— BEGIN TEXT PROVIDED —

Note that, “removing the information to be removed after the layer 402 of the hidden layer from the errors 1 and 2” refers to that, among error values of the respective areas of the errors 1 and 2, an error value of an area where the information to be removed after the layer 402 of the hidden layer is positioned is set to zero.

Next, a flow of image processing by the image processing device 120 will be described. FIG. 9 is a second flowchart illustrating the flow of the image processing by the image processing device. Differences from the first flowchart described with reference to FIG. 7 are Steps S901 and S902 to S904.
In Step S901, the analysis unit 121 sets a processing range and an object to be processed up to the output layer (for example, the image data and the decoded data 1). Furthermore, the analysis unit 121 sets a method of calculating an error.
In Step S902, in a case where the image data or the decoded data being processed is the object to be processed up to the output layer (for example, the image data or the decoded data 1), the analysis unit 121 performs the processing in the forward propagation direction up to the layer of the output layer. Furthermore, in a case where an error (for example, the error 0) may be calculated by using the output result output from the layer of the output layer, the analysis unit 121 calculates the error (for example, the error 0) and acquires information to be removed by backpropagating the calculated error (for example, the error 0).
In Step S903, the analysis unit 121 processes the error (for example, the errors 1, 2, ...) calculated in Step S706 by using the information to be removed.
In Step S904, the analysis unit 121 backpropagates the processed error (for example, the processed errors 1, 2, ...) and generates an important feature map.

— END TEXT PROVIDED —
— BEGIN SOURCE RECORDS —

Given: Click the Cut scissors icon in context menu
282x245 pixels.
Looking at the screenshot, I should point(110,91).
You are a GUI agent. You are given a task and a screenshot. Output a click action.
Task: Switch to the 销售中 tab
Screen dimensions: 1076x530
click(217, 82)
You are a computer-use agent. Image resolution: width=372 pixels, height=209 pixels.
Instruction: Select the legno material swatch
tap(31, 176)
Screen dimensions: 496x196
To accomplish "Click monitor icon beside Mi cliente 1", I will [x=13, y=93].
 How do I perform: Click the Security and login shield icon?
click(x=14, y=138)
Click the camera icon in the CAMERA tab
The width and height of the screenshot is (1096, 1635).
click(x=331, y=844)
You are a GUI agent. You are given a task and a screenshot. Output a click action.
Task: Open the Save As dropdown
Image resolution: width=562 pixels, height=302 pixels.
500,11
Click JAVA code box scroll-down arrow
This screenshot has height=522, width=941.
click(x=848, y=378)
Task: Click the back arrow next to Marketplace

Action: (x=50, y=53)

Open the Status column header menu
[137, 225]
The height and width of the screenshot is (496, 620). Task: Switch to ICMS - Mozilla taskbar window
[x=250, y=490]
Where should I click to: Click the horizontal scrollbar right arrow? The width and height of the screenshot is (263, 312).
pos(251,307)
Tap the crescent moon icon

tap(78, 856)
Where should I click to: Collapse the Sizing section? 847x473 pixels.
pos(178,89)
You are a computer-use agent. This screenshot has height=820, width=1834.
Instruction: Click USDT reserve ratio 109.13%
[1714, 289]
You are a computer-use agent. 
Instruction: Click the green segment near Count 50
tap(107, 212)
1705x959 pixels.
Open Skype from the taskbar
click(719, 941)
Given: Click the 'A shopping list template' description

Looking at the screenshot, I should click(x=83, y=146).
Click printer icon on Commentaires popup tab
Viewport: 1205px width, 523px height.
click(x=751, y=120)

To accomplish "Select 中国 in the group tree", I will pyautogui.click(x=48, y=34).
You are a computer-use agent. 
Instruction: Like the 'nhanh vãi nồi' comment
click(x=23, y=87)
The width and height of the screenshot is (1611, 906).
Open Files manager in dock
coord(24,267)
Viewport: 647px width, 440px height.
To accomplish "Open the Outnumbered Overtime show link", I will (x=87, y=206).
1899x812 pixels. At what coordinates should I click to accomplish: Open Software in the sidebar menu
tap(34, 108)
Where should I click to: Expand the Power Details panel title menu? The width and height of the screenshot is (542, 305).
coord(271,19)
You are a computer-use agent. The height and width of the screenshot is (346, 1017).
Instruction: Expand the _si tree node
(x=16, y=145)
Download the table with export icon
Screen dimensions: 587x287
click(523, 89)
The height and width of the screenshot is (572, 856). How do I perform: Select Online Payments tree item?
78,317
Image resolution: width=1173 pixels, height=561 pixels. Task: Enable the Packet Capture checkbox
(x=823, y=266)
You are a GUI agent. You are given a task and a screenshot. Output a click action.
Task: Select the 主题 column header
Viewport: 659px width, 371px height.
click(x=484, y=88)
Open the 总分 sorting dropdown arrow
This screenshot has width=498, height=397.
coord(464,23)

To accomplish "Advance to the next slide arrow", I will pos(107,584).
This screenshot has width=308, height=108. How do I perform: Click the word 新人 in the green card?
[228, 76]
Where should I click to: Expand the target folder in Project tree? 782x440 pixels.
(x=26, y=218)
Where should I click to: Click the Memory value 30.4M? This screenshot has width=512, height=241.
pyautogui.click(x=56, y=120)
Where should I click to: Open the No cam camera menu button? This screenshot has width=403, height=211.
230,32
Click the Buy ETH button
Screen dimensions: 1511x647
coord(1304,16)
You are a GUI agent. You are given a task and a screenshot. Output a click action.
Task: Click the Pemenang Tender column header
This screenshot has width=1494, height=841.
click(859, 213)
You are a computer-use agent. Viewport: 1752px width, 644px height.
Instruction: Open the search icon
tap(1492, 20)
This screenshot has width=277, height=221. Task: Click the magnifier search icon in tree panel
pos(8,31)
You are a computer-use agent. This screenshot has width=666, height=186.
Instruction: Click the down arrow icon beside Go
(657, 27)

— END SOURCE RECORDS —

__EXERCISES__
1. Transcribe the passage of the image-processing excerpt beginning with "Next, a flow" and continuing through "calculating an error.".
2. Reproduce word for word the lines of the rows beginning with the line containing "You are a computer-use agent. The" and continuing through the line containing "(x=823, y=266)".

__SOLVED PROBLEMS__
1.
Next, a flow of image processing by the image processing device 120 will be described. FIG. 9 is a second flowchart illustrating the flow of the image processing by the image processing device. Differences from the first flowchart described with reference to FIG. 7 are Steps S901 and S902 to S904.
In Step S901, the analysis unit 121 sets a processing range and an object to be processed up to the output layer (for example, the image data and the decoded data 1). Furthermore, the analysis unit 121 sets a method of calculating an error.

2.
You are a computer-use agent. The height and width of the screenshot is (346, 1017).
Instruction: Expand the _si tree node
(x=16, y=145)
Download the table with export icon
Screen dimensions: 587x287
click(523, 89)
The height and width of the screenshot is (572, 856). How do I perform: Select Online Payments tree item?
78,317
Image resolution: width=1173 pixels, height=561 pixels. Task: Enable the Packet Capture checkbox
(x=823, y=266)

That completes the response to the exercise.